» **TEXTE SOURCE**
________________________________________

Un fléchissement comportemental d'autant plus désolant car, précise-t-elle, celui-ci s'est produit au moment même où l'hôpital public, en toute première ligne pour combattre le Covid-19, est confronté à un seuil plus que critique.

«Le ratio d'entrants et de sortants est toujours positif. Il y a toujours plus d'admissions que de sorties. Il nous paraît difficile de faire face à ce nouvel afflux de patients [...] Nous n'avons pas de traitement, il faut donc éviter de nouveaux patients», s'alarme-t-elle ainsi.

Avant elle, le professeur Jean-Français Delfraissy, figure historique de la lutte contre le sida en France, s'est lui aussi beaucoup inquiété d'un certain regain de désinvolture d'une partie de la population face au confinement.

Connu pour son pragmatisme et habituellement peu enclin à jouer les Cassandre, le président du Conseil scientifique n'a pourtant pas hésité à user de mots très forts, ce mardi, pour appeler les Français à se ressaisir.

________________________________________

» **OBJECTIF DE L'EXERCICE**
Reproduisez fidèlement l'extrait du texte source qui débute aux mots « Un fléchissement comportemental » et prend fin après « plus que critique. ».

» **DONNÉES FOURNIES**
________________________________________

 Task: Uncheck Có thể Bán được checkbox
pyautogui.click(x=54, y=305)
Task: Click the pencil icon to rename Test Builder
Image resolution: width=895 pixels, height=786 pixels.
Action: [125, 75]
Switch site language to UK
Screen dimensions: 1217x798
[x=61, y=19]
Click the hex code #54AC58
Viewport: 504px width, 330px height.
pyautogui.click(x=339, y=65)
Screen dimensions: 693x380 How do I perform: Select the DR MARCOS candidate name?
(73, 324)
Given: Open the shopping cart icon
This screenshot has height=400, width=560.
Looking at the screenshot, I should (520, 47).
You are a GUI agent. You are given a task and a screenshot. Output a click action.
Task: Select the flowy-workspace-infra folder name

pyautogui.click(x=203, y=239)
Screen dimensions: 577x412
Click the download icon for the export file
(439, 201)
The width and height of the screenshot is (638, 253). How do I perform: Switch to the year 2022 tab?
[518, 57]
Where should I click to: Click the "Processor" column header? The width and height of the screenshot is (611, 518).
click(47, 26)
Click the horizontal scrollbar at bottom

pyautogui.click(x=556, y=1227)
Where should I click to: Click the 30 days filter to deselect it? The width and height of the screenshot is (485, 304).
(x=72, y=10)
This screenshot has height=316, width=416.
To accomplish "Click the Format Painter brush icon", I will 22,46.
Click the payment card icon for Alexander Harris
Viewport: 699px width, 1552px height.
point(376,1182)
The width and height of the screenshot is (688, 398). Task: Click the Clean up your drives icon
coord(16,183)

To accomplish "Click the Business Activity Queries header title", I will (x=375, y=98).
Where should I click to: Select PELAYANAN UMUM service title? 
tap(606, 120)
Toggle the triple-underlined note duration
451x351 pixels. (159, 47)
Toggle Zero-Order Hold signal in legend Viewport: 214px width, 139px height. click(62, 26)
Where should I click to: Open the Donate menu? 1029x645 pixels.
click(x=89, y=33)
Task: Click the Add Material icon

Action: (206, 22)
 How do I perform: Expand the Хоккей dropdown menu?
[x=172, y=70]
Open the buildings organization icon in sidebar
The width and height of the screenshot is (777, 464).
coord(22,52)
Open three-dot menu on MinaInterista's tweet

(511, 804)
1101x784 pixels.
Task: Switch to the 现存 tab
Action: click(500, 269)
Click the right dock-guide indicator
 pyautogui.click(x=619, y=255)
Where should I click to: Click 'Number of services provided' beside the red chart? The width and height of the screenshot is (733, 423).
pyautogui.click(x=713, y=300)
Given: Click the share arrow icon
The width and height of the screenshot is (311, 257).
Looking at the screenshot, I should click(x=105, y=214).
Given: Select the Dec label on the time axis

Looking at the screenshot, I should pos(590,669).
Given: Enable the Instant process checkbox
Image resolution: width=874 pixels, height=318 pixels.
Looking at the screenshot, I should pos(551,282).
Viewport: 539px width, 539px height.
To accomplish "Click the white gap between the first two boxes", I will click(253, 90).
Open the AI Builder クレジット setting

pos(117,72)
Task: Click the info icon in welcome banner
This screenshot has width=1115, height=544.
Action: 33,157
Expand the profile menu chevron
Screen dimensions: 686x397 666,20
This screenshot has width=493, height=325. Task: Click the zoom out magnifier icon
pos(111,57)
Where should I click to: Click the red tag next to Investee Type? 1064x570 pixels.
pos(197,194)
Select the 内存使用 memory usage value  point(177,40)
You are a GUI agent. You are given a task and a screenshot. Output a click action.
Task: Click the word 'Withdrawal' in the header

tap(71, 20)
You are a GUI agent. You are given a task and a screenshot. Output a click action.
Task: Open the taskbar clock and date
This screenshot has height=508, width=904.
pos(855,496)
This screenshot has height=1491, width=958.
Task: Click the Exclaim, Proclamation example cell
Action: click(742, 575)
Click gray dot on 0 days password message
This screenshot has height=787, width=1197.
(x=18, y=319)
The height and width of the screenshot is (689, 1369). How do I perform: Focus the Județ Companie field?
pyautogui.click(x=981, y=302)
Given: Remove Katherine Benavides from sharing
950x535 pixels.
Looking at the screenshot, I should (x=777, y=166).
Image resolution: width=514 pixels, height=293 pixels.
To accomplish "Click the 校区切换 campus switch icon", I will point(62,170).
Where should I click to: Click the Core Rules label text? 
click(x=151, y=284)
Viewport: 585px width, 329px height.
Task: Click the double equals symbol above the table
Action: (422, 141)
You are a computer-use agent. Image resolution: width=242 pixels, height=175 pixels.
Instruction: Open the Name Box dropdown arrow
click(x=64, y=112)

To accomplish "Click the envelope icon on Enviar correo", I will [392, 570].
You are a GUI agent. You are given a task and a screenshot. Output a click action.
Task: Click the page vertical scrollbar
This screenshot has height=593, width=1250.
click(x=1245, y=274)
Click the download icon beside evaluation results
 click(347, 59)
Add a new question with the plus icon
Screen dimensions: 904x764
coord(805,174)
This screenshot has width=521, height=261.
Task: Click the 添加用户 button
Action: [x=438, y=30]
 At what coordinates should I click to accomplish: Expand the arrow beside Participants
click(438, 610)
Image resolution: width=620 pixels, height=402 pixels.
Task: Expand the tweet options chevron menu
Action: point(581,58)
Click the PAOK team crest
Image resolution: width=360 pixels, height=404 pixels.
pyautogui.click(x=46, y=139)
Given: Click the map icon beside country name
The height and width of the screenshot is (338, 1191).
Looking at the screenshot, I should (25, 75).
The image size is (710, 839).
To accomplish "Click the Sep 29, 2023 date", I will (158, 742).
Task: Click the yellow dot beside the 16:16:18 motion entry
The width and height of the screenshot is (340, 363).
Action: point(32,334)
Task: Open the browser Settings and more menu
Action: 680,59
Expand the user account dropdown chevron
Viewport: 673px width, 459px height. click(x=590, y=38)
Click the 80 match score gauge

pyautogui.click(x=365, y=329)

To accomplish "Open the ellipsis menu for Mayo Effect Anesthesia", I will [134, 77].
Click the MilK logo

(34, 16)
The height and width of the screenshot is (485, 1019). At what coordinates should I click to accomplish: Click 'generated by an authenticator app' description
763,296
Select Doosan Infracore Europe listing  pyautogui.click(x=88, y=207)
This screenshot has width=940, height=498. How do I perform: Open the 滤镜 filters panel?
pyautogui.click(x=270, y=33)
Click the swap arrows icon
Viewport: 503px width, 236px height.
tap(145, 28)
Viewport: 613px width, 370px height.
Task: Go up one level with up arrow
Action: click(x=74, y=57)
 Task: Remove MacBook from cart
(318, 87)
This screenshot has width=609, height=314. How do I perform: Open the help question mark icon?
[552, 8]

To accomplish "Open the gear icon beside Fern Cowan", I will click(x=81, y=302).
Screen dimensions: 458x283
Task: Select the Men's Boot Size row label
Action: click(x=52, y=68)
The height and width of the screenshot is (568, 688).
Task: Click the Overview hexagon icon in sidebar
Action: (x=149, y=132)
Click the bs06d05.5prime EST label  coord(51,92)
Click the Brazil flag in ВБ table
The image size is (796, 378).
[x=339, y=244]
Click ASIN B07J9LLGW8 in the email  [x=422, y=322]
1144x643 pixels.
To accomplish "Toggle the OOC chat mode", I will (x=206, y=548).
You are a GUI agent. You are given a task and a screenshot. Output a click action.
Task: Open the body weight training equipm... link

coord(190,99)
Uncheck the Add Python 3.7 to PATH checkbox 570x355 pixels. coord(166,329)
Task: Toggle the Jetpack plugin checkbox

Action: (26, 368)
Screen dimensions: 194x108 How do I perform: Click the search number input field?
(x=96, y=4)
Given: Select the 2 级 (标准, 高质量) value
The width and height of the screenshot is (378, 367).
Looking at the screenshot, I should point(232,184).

________________________________________

» **CORRIGÉ DE L'EXERCICE**
Un fléchissement comportemental d'autant plus désolant car, précise-t-elle, celui-ci s'est produit au moment même où l'hôpital public, en toute première ligne pour combattre le Covid-19, est confronté à un seuil plus que critique.